There is normally no screw holding the front of the trigger plate on a Southern rifle including the makers you mentioned. The trigger guard held the trigger plate in at the front and a wood screw held the trigger plate at the rear, behind the rear trigger spring. I cut off the front of the trigger plates and notch my trigger guards to allow the trigger plate to remain flush with the bottom line of the stock and also allow the front extension of the guard to be inlet flush with the wood of the forearm. Trigger plates should always be flush with the bottom line of the stock. If an original wasn't that way, most likely, the maker was just being sloppy. Also, the trigger guards on iron mounted SW VA and E TN rifles were almost always attached with a single wood screw in each of the front and rear extensions of the trigger guard. I have rarely seen one pinned, and if it was, it was the front extension. This is because the front screw will hit the barrel and must be particularly short with the threads going all the way to the guard. I have to make these screws. Pinning would be a better solution but it was rarely done. I would save that for a particularly fancy iron mounted rifle. I have considered installing a tab and pinning the front extension on my personal chunk gun. Given that it is filed up like a brass guard, it would probably look better.
Southern rifles (at least from SW VA south, and certainly E. TNs) almost universally had wood screws hold the tang of the breech plug. There was no tang screw going through to the trigger plate.
If you inlet the front of the trigger plate too deep, you can put an adjustment into your trigger bar position by putting a flat head wood screw into the mortice over the front of the trigger plate. You will need to screw the wood screw almost all the way into the wood so that the flat head of the screw is just a hair above the wood in the mortice. This will hold the trigger bar a hair off the sear and serve to resist the trigger moving in relation to the sear as the wood compresses under the trigger plate and the stock shrinks. You can, of course, adjust the screw.

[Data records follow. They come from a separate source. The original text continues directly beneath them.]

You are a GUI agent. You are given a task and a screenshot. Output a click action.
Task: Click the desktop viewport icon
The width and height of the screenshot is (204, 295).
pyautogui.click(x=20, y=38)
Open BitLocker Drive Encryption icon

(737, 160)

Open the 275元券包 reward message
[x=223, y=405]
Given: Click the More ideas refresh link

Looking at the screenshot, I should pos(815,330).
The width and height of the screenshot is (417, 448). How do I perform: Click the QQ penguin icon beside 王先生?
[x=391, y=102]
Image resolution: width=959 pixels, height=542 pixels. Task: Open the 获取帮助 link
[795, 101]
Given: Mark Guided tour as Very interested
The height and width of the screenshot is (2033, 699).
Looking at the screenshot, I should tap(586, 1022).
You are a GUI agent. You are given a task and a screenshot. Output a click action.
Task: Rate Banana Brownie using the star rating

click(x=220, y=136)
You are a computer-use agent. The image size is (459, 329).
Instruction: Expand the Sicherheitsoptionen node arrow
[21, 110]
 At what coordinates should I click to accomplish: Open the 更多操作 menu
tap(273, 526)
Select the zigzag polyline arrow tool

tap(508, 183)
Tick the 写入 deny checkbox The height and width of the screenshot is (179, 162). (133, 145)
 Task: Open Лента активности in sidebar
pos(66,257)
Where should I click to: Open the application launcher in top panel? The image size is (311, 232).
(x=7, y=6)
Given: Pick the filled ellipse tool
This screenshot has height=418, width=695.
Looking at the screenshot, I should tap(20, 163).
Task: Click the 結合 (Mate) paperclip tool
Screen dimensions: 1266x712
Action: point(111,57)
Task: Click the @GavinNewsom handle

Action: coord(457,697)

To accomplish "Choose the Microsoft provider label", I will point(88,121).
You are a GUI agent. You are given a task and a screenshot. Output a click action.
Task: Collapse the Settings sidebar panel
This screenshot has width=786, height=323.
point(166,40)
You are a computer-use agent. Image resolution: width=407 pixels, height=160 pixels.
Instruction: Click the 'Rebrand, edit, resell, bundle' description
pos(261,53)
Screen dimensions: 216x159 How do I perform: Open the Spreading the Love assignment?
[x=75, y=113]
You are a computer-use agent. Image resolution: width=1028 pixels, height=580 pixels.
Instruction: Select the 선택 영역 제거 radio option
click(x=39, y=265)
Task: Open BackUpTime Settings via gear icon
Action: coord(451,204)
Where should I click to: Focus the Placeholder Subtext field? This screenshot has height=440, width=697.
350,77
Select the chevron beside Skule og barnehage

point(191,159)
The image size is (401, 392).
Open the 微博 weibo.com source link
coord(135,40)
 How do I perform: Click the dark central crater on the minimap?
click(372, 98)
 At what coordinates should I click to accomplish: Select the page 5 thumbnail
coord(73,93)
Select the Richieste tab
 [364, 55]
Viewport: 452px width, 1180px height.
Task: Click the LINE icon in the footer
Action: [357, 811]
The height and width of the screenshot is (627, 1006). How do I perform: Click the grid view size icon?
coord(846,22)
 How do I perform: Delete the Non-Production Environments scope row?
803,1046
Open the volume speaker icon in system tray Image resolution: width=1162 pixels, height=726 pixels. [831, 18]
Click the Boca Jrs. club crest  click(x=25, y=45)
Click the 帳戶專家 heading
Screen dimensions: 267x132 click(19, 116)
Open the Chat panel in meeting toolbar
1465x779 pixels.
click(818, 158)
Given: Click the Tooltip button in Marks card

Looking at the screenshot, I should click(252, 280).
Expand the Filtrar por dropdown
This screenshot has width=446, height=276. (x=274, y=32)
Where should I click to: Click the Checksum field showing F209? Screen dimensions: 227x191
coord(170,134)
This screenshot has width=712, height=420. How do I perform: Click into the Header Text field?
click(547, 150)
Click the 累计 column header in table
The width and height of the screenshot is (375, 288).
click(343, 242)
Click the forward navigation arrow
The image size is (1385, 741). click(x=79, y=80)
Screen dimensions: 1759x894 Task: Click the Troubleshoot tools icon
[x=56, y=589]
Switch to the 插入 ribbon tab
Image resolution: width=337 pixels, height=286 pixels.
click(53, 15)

I also put a screw through the trigger plate under the terminal end of the rear trigger spring. This serves as a stop to take pressure off the sear if you can't give as much clearance as you would like between rear trigger bar and the sear. This screw usually falls in the little space between the bow spur and the grip rail of the trigger guard. You will see such a screw on some original rifles.
I also frequently bend the sear up on very thin Southern rifles. On the thin Southern rifles that use the relatively large Chambers Late Ketland, there is no way to properly fit set triggers without bending up the sear a considerable amount. You just can't take enough off the trigger bars to compensate. Sometimes, I have to bend up sear, grind down the trigger bars, and install a stop on the rear trigger spring.
By the way, the sear must be bent hot and several tries will probably be necessary to get the sear bar positioned exactly where it needs to be. Once everything fits, you will need to re-heat treat the sear.